Collection items available for reproduction, but the Archives Center makes no guarantees concerning copyright restrictions. Other intellectual property rights may apply. Archives Center cost-recovery and use fees may apply when requesting reproductions.
Correspondence is primarily professional and is with art galleries, museums, professional organizations, cultural and educational institutions, fabricators, publishers, and private and corporate clients and municipal agencies for whom Antonakos proposed or executed commissions. Also found is scattered correspondence with friends and colleagues including artists Daniel Buren and Jim Melchert, architect Brent Saville, and filmmaker Darrell Forney. Later correspondence is primarily in the form of printouts of email messages.
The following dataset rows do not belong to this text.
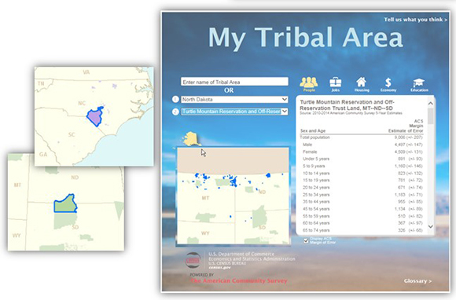
Task: Open the Tell us what you think link
Action: [416, 20]
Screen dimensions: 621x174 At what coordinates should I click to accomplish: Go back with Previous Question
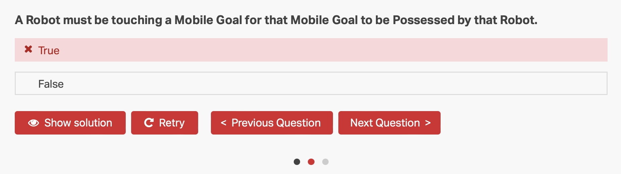272,123
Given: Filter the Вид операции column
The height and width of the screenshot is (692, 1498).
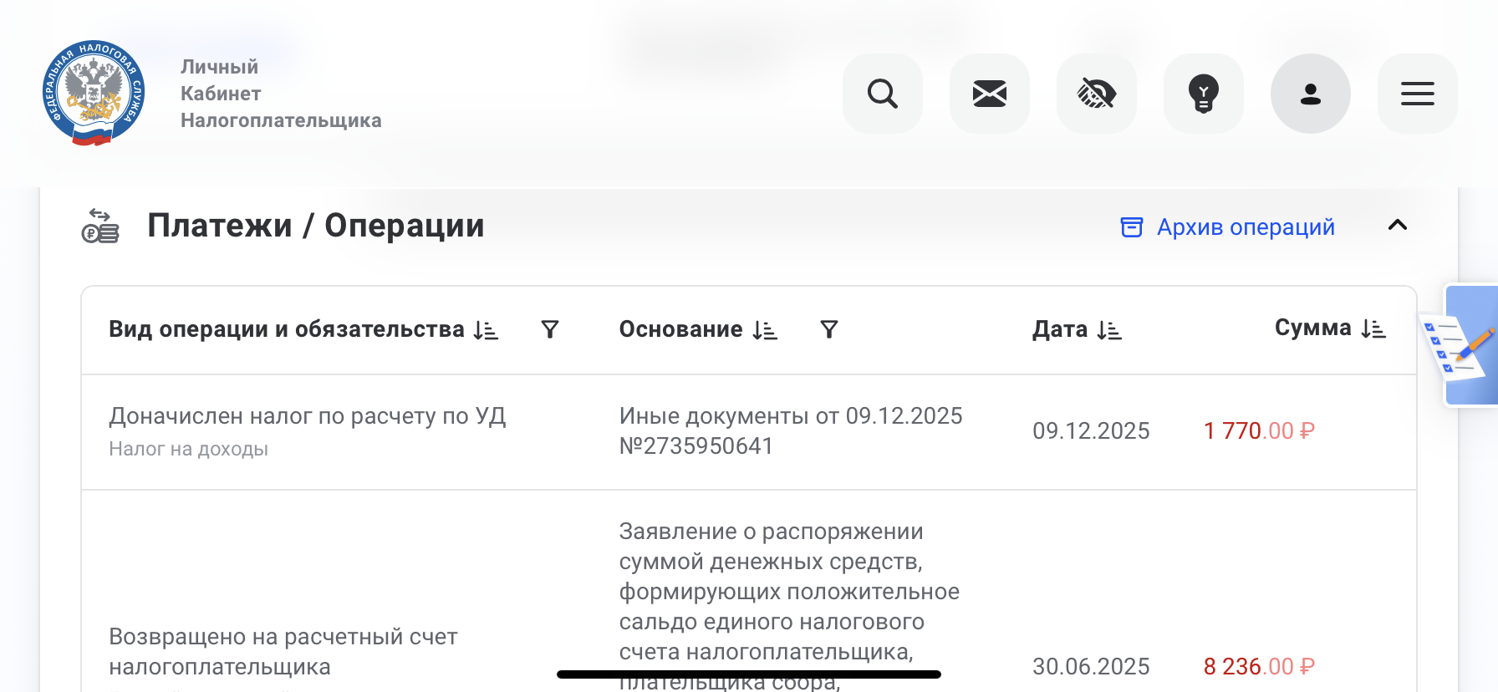Looking at the screenshot, I should [x=549, y=330].
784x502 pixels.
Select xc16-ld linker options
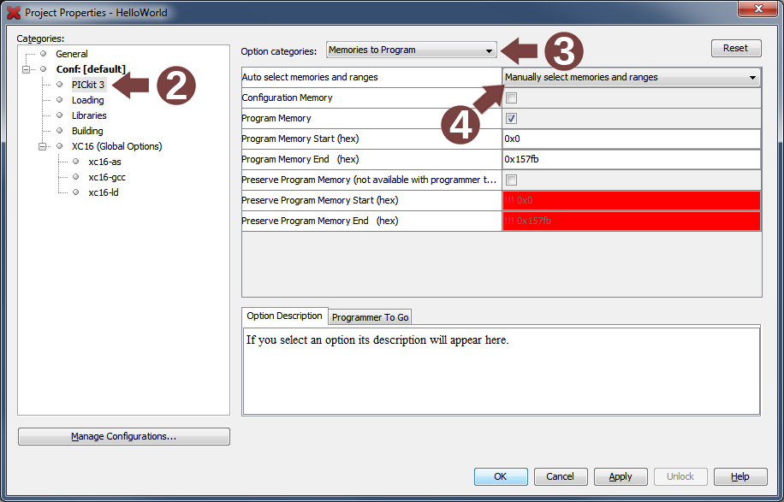coord(103,192)
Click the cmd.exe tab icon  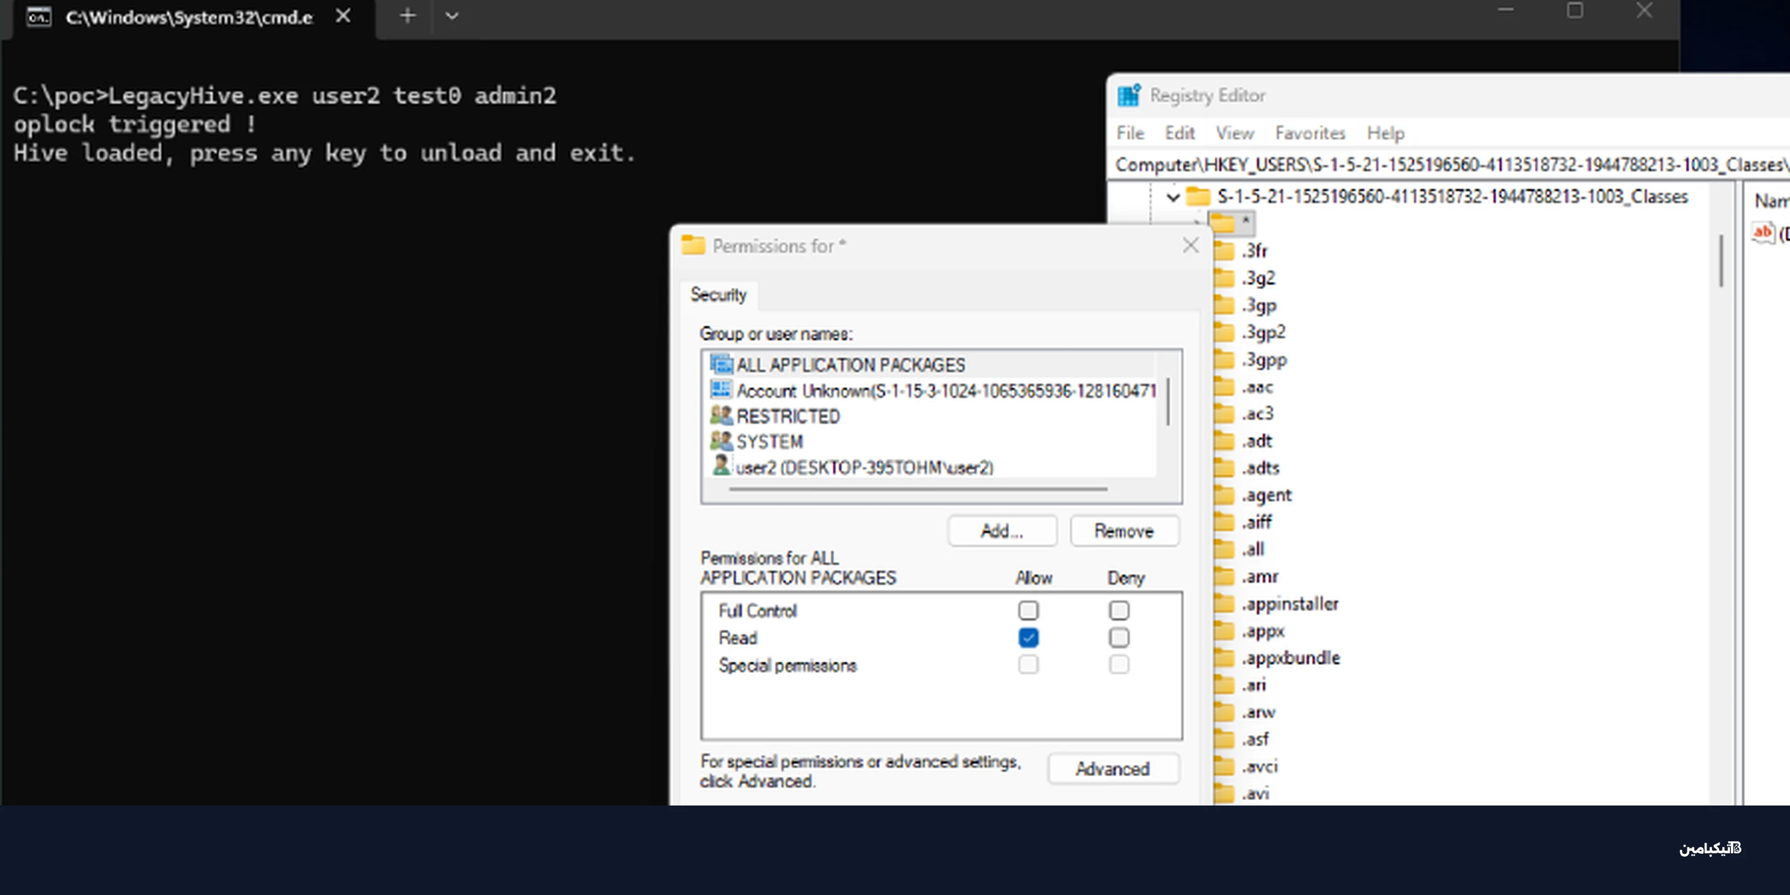[38, 17]
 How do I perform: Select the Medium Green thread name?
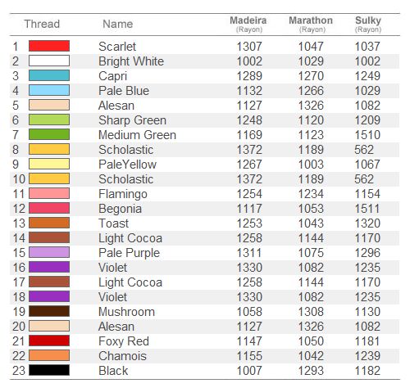[x=137, y=135]
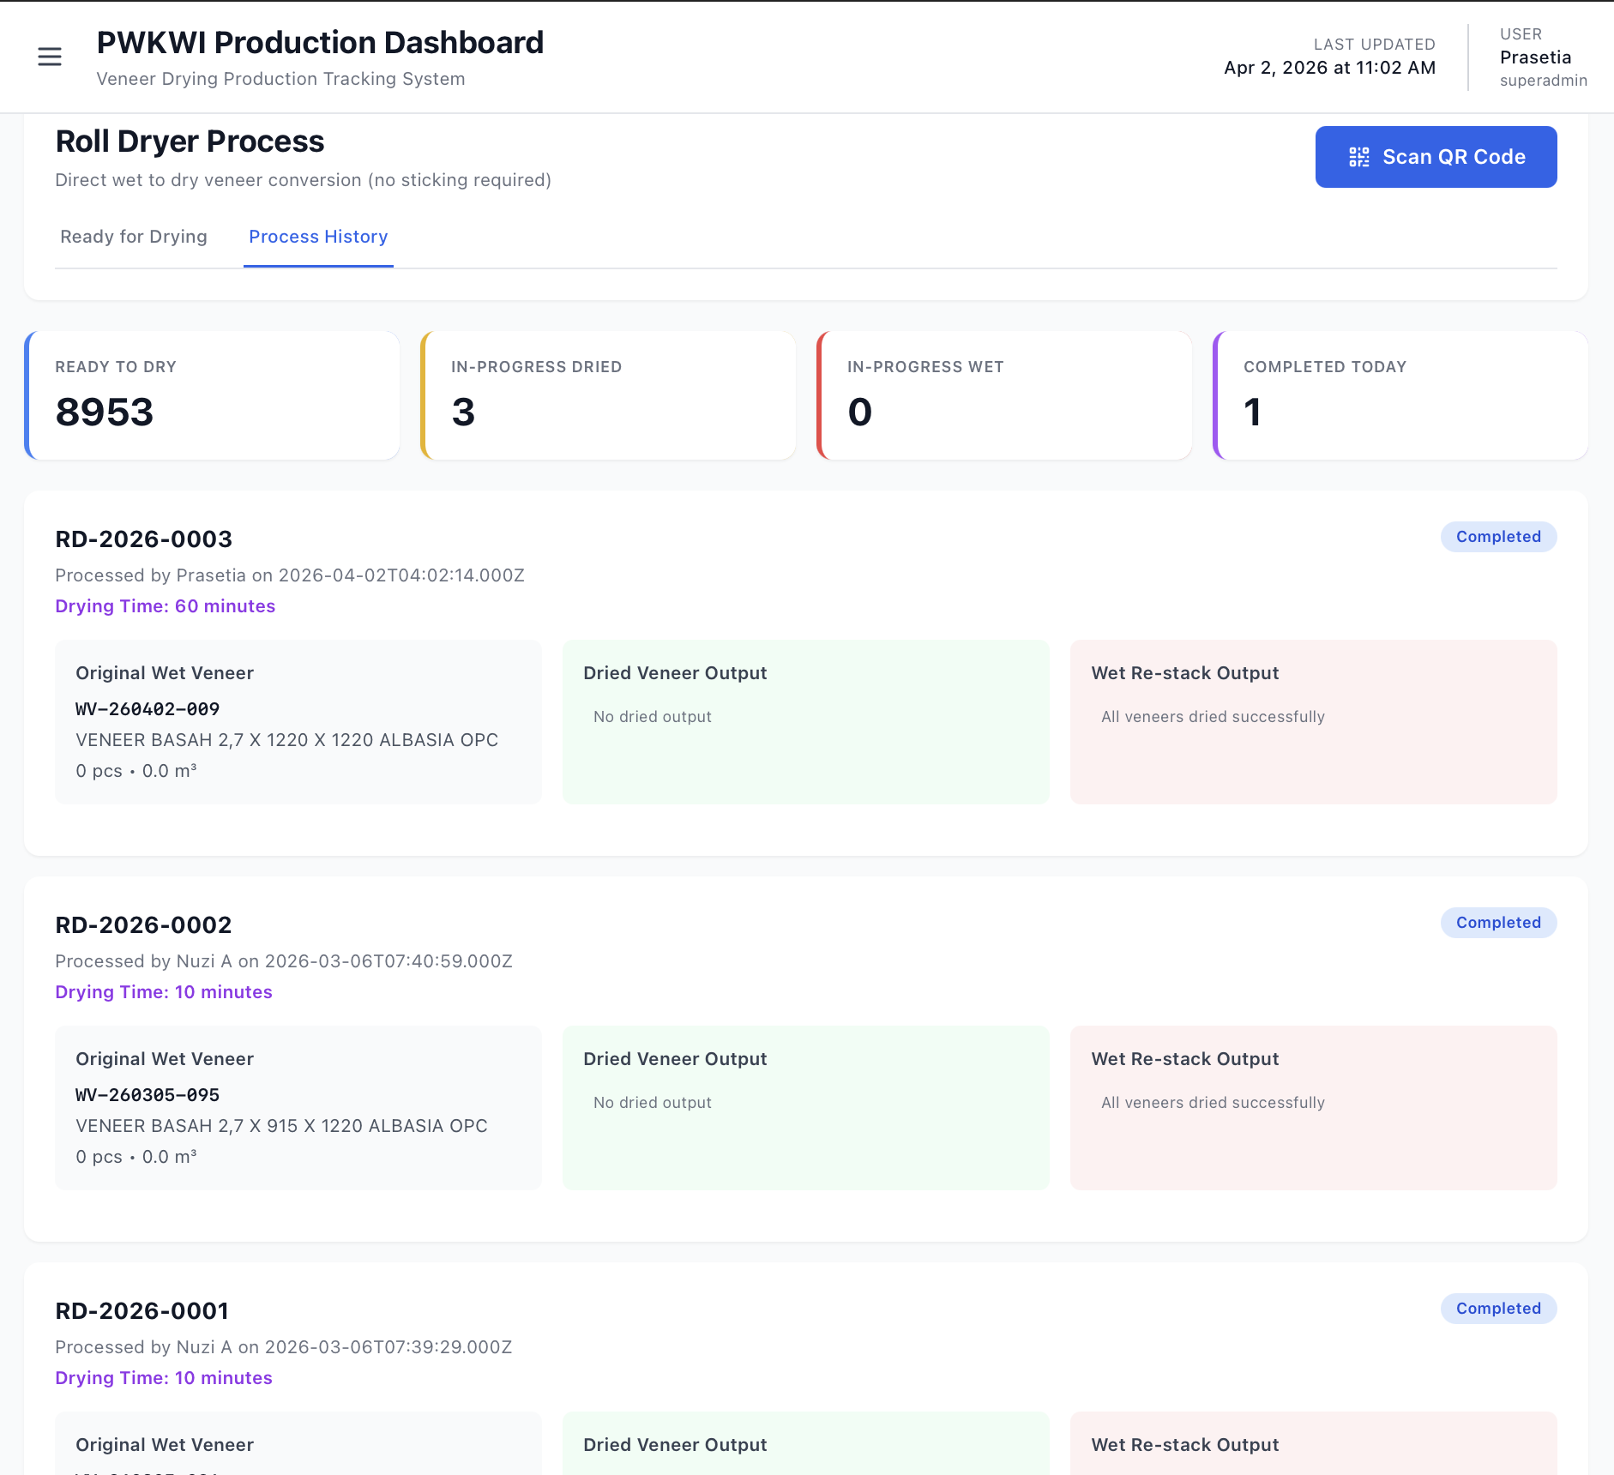Open the RD-2026-0001 process record
This screenshot has width=1614, height=1475.
click(142, 1311)
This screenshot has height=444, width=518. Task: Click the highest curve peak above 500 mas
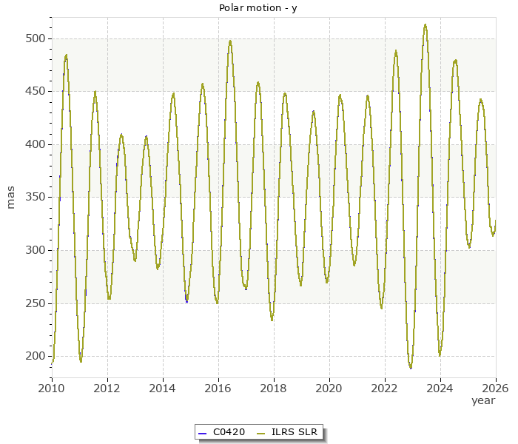425,25
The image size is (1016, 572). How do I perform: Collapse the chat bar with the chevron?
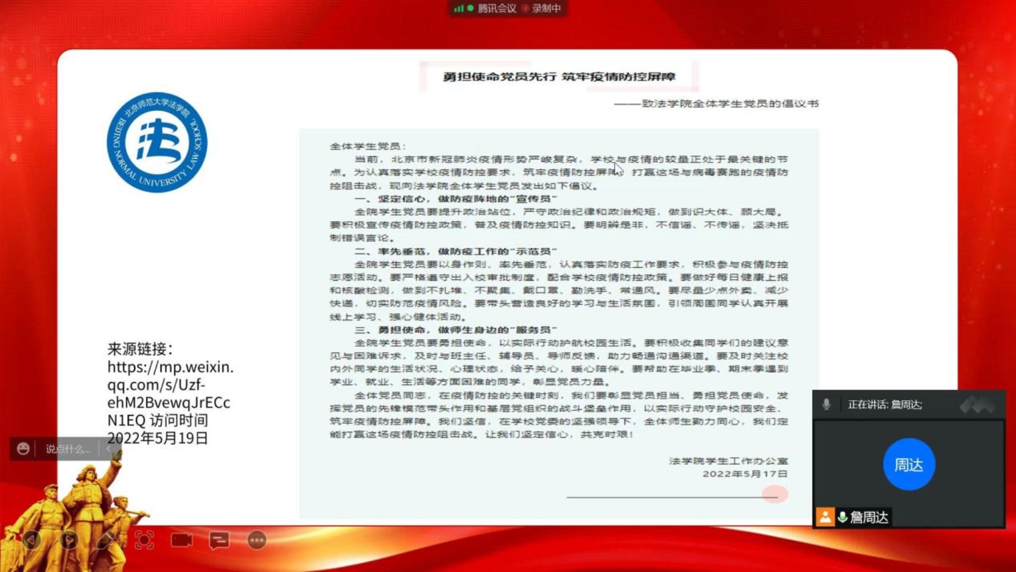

Correspondence with individuals and art galleries in the United States and abroad relates to consignments, sales, loans, and exhibitions of Antonakos's work. Correspondents include Marilene Bonomo of Galleria Bonomo, Bari, The Drawing Room in East Hampton, Fischbach Gallery, Kalfayan Galleries, Konrad Fischer Gallery, Florica Kyriakopoulos, consultant Connie Lembark, art collector Egidio Marzona, curator and art editor Christos M. Joachimides, Jean-Tristan Mottier who sold small edition prints for Antonakos, and Jan Runnqvist of Galerie Bonnier, Stockholm. Also documented is Antonakos's relationships with major museums in which his artwork is represented, including The Metropolitan Museum of Art, The Museum of Modern Art, the National Museum of Contemporary Art, Athens, the Stedelijk Museum, the Solomon R. Guggenheim Museum, and the Whitney Museum of American Art,
Some of the logistical and technical aspects of the execution of Antonakos's sculpture are documented in correspondence with Nikos Trifillis of Neon Tryk, engineer Panos I. Zouganelis, marble fabricators Smili Marble Art, United States construction company, Spectrum Signs, and others.
Several visiting artist teaching positions held by Antonakos are documented here in correspondence with the Atlanta College of Art, Bennington College, Brooklyn Museum, Fresno State College, Smith College, and the University of Delaware. Correspondence concerning the International Symposium on Contemporary Art and Public Space in Athens, the Sculpture in the City Conference at the European Cultural Centre of Delphi, and other events, documents Antonakos's presentations at various conferences.
Correspondence also relates to Antonakos's involvement in professional organizations including his election to and gifts to the National Academy of Design, and his receipt of Lifetime Achievement Awards from the National Academy and the Greek American Foundation in 2011.
Correspondence with publishers documents the publication of several books and catalogs about Antonakos, including Irving Sandler's Antonakos published in 1999.
The bulk of the correspondence relating to projects and exhibitions can be found in Series 4 and Series 5.
Correspondence was originally arranged chronologically and grouped with project and exhibition files from the same year(s). It was re-arranged alphabetically in order to enhance access to the material.
Use of original papers requires an appointment and is limited to the Archives' Washington, D.C. Research Center. Contact Reference Services for more information.
Use of archival born-digital records with no duplicate access copy requires advance notice.
The Stephen Antonakos papers are owned by the Archives of American Art, Smithsonian Institution. Literary rights as possessed by the donor have been dedicated to public use for research, study, and scholarship. The collection is subject to all copyright laws.
Stephen Antonakos papers, 1932-2014, bulk 1960-2014. Archives of American Art, Smithsonian Institution.